The MNIST dataset contains 70,000 images - 60,000 in the train set and 10,000 in the test set. For the purposes of this demonstration, we are just going to use the test set.
# Load in the mnist dataset
testing_dataset = MNIST(root="./data/", image_set="test", download=True)
# Get the labels
labels = Metadata(testing_dataset).class_labels
Because the MNIST dataset does not contain any exact duplicates we are going to adjust the dataset to include some.
# Creating some indices to duplicate
print("Exact duplicates")
duplicates = {}
for i in [1, 2, 5, 9]:
matching_indices = np.where(labels == i)[0]
print(f"\t{i} - ({matching_indices[23]}, {matching_indices[78]})")
duplicates[int(matching_indices[78])] = int(matching_indices[23])
Exact duplicates
1 - (180, 663)
2 - (249, 728)
5 - (219, 866)
9 - (212, 773)
# Create a subset with the identified duplicate indices swapped
indices_with_duplicates = [duplicates.get(i, i) for i in range(len(testing_dataset))]
duplicates_ds = Subset(testing_dataset, indices_with_duplicates)
Finding the Duplicates¶
Now we are asking our Duplicates class to find the needle in the haystack. There are only 4 exact duplicates.
# Initialize the Duplicates class to begin to identify duplicate images.
identifyDuplicates = Duplicates()
# Evaluate the data
results = identifyDuplicates.evaluate(duplicates_ds)
The results can be returned as a dictionary with exact and near as the keys. So we will extract those to view the results.

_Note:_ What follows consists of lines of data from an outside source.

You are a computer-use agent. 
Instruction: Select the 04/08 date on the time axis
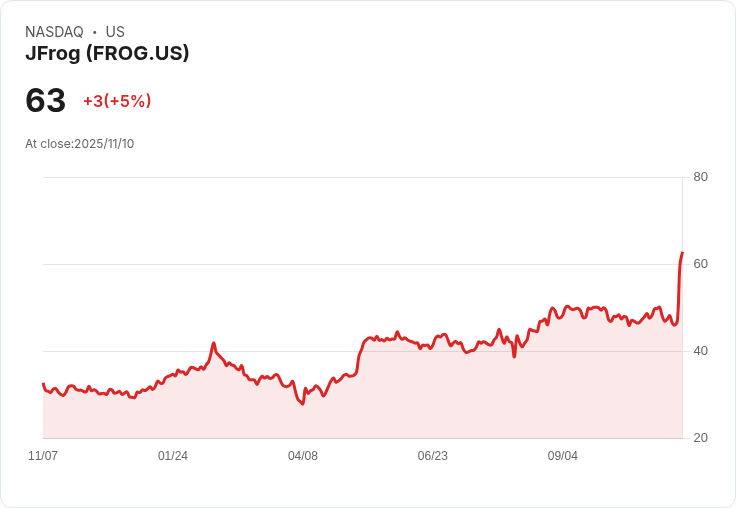click(303, 456)
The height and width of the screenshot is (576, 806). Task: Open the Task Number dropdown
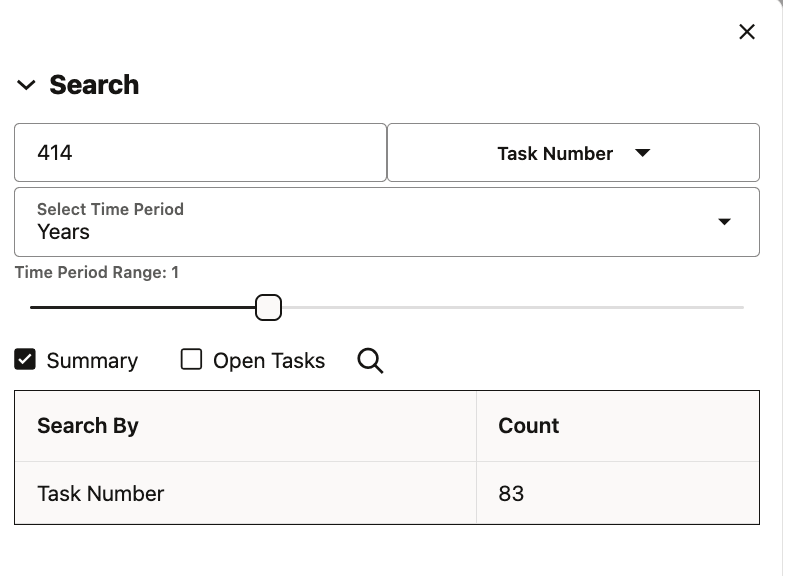573,153
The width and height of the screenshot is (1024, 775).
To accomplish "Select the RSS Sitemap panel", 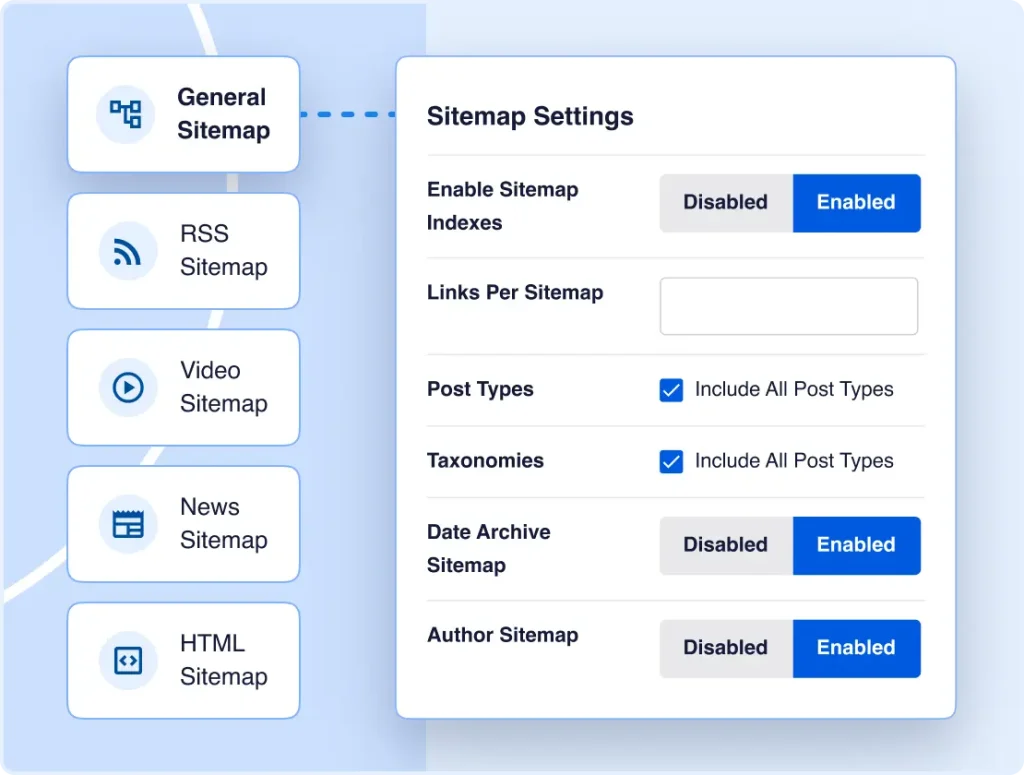I will point(183,250).
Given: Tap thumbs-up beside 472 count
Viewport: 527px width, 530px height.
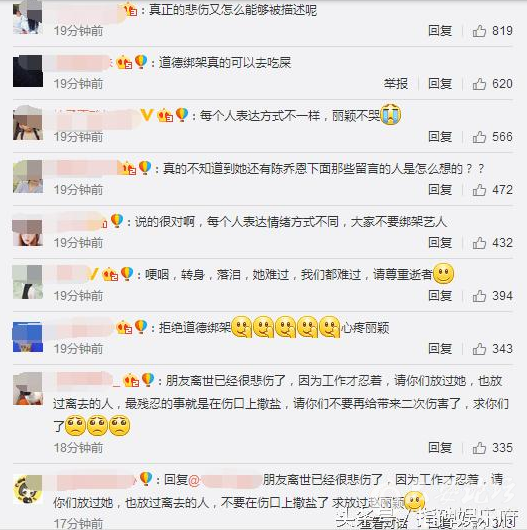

for category, images in results.data().items():
print(f"{category} - {len(images)}")
print(f"\t{images}")
exact - 4
[[180, 663], [212, 773], [219, 866], [249, 728]]
near - 96
[[57, 4039], [176, 5872], [178, 1867, 1876, 6141, 6901, 6917, 7280, 8068], [203, 272, 2822, 3003, 3430, 5637, 5699, 5896, 9368, 9395, 9415], [204, 8418], [223, 6171], [255, 3969], [330, 1238, 2541, 4191, 9282], [348, 1193], [377, 7340], [416, 9324], [430, 1657, 4651, 7717, 9499], [476, 1040, 7270, 9348], [652, 1760, 3152], [675, 831], [745, 9836], [772, 7636], [783, 2827, 3070, 5651, 7686, 8459], [809, 6913], [889, 6073], [920, 3480, 4524, 5211, 9464], [929, 1213, 4273, 4774, 6125, 6799], [941, 6830], [964, 8672], [993, 2937], [1011, 2867, 4179], [1025, 6634], [1075, 4050], [1083, 5880], [1137, 2164, 2379], [1280, 2626], [1424, 5917], [1448, 4858], [1484, 2984, 7303], [1674, 3777], [1729, 3452], [1836, 1844, 2239, 4006, 8633, 8666, 9143, 9434], [1861, 2674], [1939, 5614], [2357, 4147], [2418, 8352], [2434, 4643], [2442, 7950], [2688, 3741], [2736, 4936], [2786, 2997, 4104, 6159, 8488], [2874, 9586], [3054, 7362], [3196, 7344], [3249, 8757], [3281, 8090], [3421, 5453], [3546, 4871], [3590, 5632], [3639, 4977], [3894, 6338], [3895, 3959], [4014, 6891, 8658, 9120], [4021, 9081], [4074, 6408], [4138, 8113], [4144, 9335], [4169, 7323], [4198, 8899], [4304, 4676], [4428, 6083], [4580, 6308], [4606, 5072], [4624, 9101], [4646, 5566], [4754, 7019], [4773, 9990], [4975, 8781], [5042, 8006], [5154, 8911], [5323, 7399, 8252], [5399, 6484, 6976], [5466, 8401], [5534, 5544, 6397, 6848], [5616, 8903], [5848, 6232], [5903, 7300], [6115, 6224, 6231], [6306, 7375, 7390], [6670, 7582, 9878], [6928, 7353], [7059, 8364], [7149, 7756], [7226, 8809], [7255, 9951], [7626, 9301], [7784, 8905], [8390, 9802], [8758, 9705], [8850, 9570], [9772, 9796]]
The Duplicates class was able to find all 4 exact duplicates out of the 10,000 samples.
It also found several sets of images that are very closely related to each other, and since we are using hand written digits we would expect it to find some images that were nearly identical.